Crew of vessel seized by Iran is safe, shipping company says
BERLIN -- The operator of cargo vessel boarded by Iranian forces as it was traversing the Strait of Hormuz said Wednesday it has confirmed the crew is safe. Iran meanwhile downplayed the political significance of the seizure, saying it was taken because the company that chartered it owed a local firm money.
The Marshall Islands-flagged MV Maersk Tigris was taken Wednesday to Bandar Abbas, the main port for Iran's navy, under escort by Iranian patrol boats, according to Maersk Line, the Danish shipping company that had chartered it.
The incident comes at a critical time in Iran's relations with the United States and the West, as talks about its contested nuclear program continue and frictions rise as U.S.-ally Saudi Arabia leads an airstrike campaign against Iranian-backed rebels in Yemen.
Speaking in New York, Iranian Foreign Minister Mohammad Javad Zarif said the ship's seizure had "nothing to do with Yemen" and was strictly a legal case.
"I think we should not read too much into it," Zarif said. The Iranian Port and Maritime Organization also released a statement saying that Maersk Line owed an Iranian oil company financial damages from an Iranian court ruling.
Maersk Line spokesman Michael Storgaard said in a statement that Iranian authorities told it the ship's seizure related to "an allegedly unresolved cargo claim."
"We have, however, not received any written notification or similar pertaining to the claim or the seizure of the vessel," Storgaard said. "''We are therefore not able to confirm whether or not this is the actual reason behind the seizure."
CBS News national security correspondent David Martin reported that Tuesday's boarding of the Maersk Tigris is part of a pattern and the assumption is that it is in retaliation for having lost face last week when the Iranian convoy to Yemen turned around and headed home.
The Strait of Hormuz is vital to the international oil trade, and Iran has wielded its geographic location along the waterway's northern border as a bargaining chip in recent years, even threatening to close it to all international shipping traffic in 2012.
Earlier this year, Iran's military conducted drills near the Strait in the Persian Gulf in a show of force just off its borders.

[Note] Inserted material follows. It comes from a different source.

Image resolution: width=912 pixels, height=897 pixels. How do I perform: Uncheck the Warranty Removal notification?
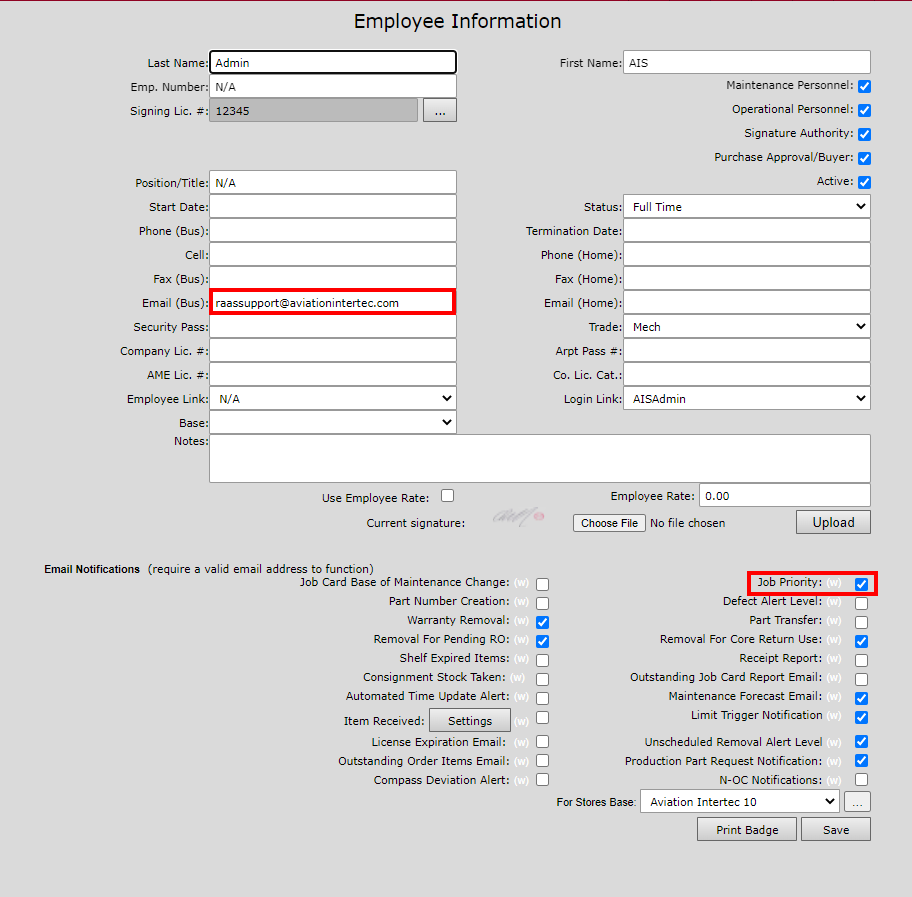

Cor Radings, a spokesman for the ship's operator, Rickmers Ship Management in Singapore, which is part of a Hamburg-based shipping group, said his company had no known issues itself with Iran and that only Maersk Line could comment on the Iranian claim.

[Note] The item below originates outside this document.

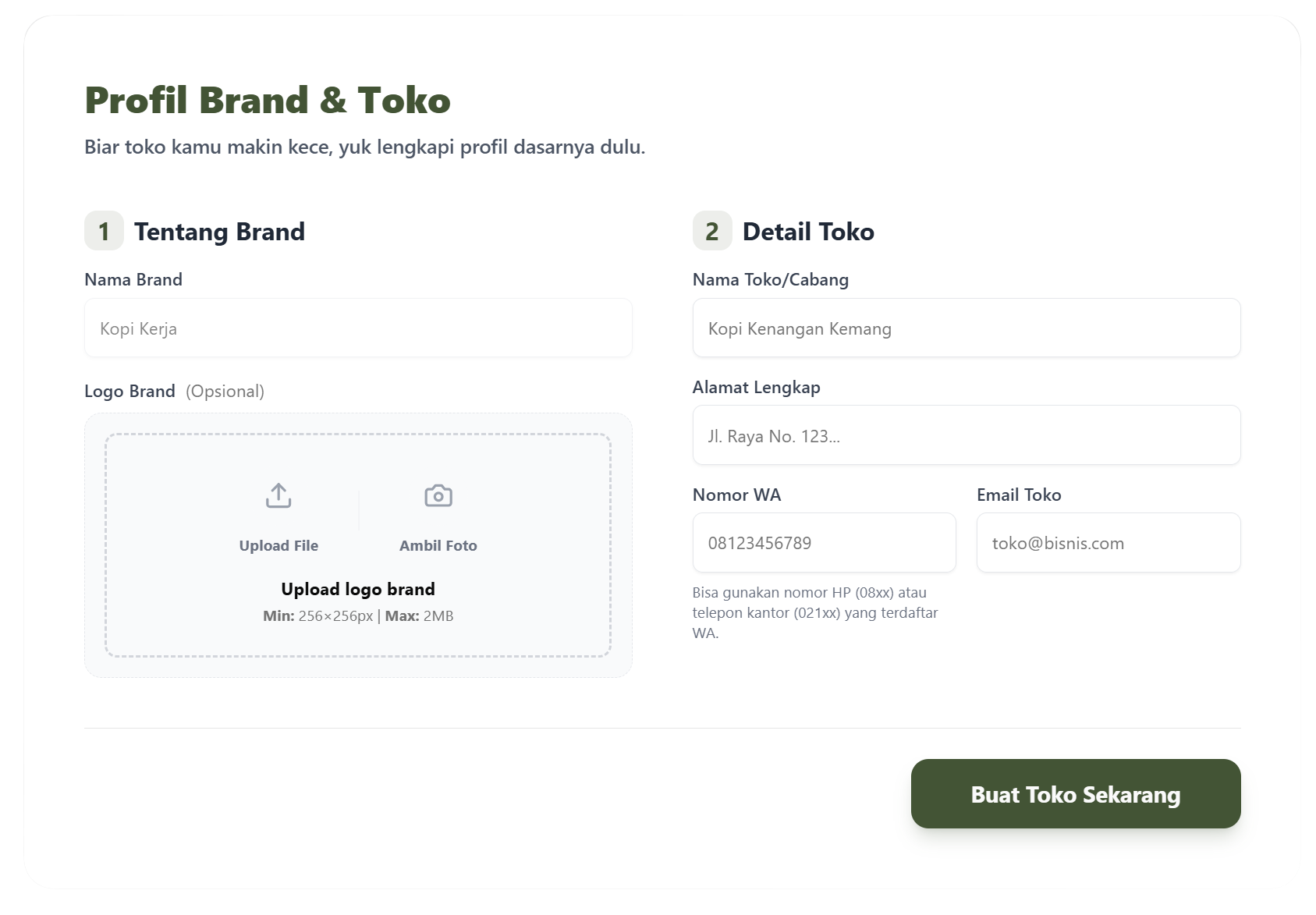
Task: Click the Detail Toko section heading
Action: [808, 232]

Radings said his company had been in touch by phone with the crew during the day on Wednesday.
"We have had the confirmation that they are in relatively good condition and safe on board the ship," he said.

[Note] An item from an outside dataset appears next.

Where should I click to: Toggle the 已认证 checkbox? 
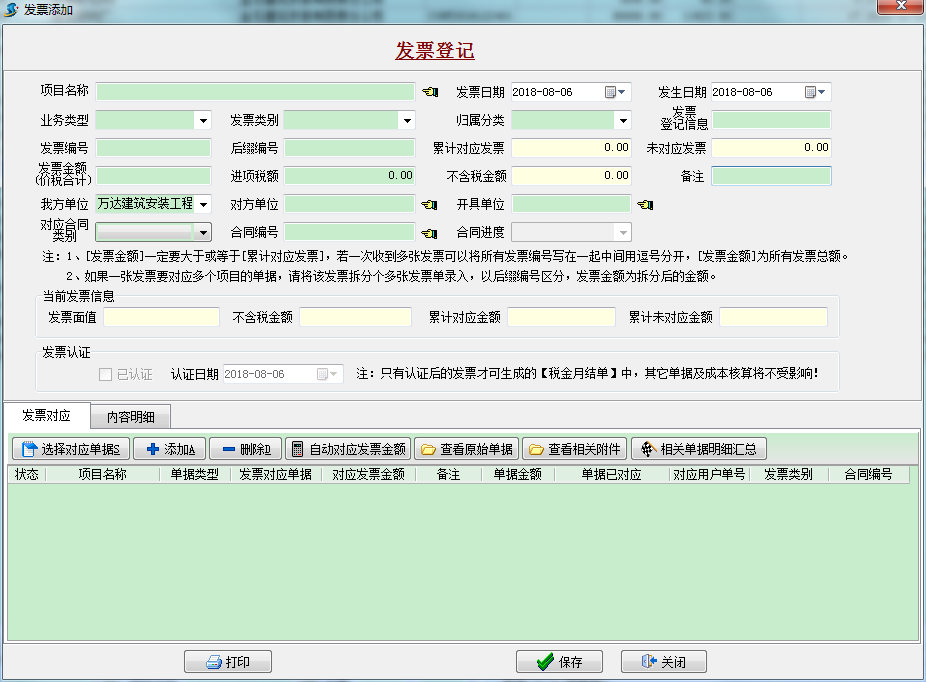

Iranian forces remain on board the ship, Radings said, adding that Rickmers had not been in contact with Iranian authorities.
Iranian forces boarded the MV Maersk Tigris on Tuesday after firing warning shots across the bridge, prompting the U.S. Navy to dispatch a destroyer and a plane to the area in response.
Radings identified the ship's 24 crew members as "mainly from Eastern Europe and Asia." Iranian state television on Tuesday said the crew members were from Britain, Bulgaria, Romania and Myanmar. Romania's Foreign Ministry confirmed four of the sailors were its citizens, declining to elaborate due to privacy laws.
Maersk chartered the container ship from Rickmers and was hauling commercial goods and had no "special cargo" such as military equipment, said Radings, speaking by phone from Spain.
U.S. firm Oaktree Capital, a global investment company based in Los Angeles, declined to comment when asked about a shipping industry magazine's report that it owned the MV Maersk Tigris and referred any questions to Radings. Radings would only say the ship was owned by "private investors" and would not elaborate.
The U.S., other world powers and Iran are trying to hammer out a final deal over Iran's nuclear program. Last week, the U.S. Navy dispatched an aircraft carrier and guided missile cruiser to the Arabian Sea amid worries that a convoy of Iranian cargo ships was headed to Yemen to deliver arms to the Shiite rebels fighting to take over Yemen.
In Tuesday's incident, the intercepted ship was traveling through the narrow Strait, which is technically Iranian and Omani territorial waters, but under international agreement is open to foreign ships making an innocent passage, according to the Pentagon.
The Strait of Hormuz is the route for about a fifth of the world's oil and is only about 21 miles wide at its narrowest point. Ships traversing the chokepoint have even less room to maneuver. The shipping lane in either direction is only 2 miles wide, with a 2-mile buffer zone between them.
U.S. Navy officials said Tuesday that several Iranian Revolutionary Guard Navy vessels had surrounded a U.S.-flagged cargo ship, the Maersk Kensington, last Friday as it was transiting the Strait of Hormuz. No shots were fired, the Iranian vessels broke off contact, allowing the cargo ship proceeded without further incident, they said.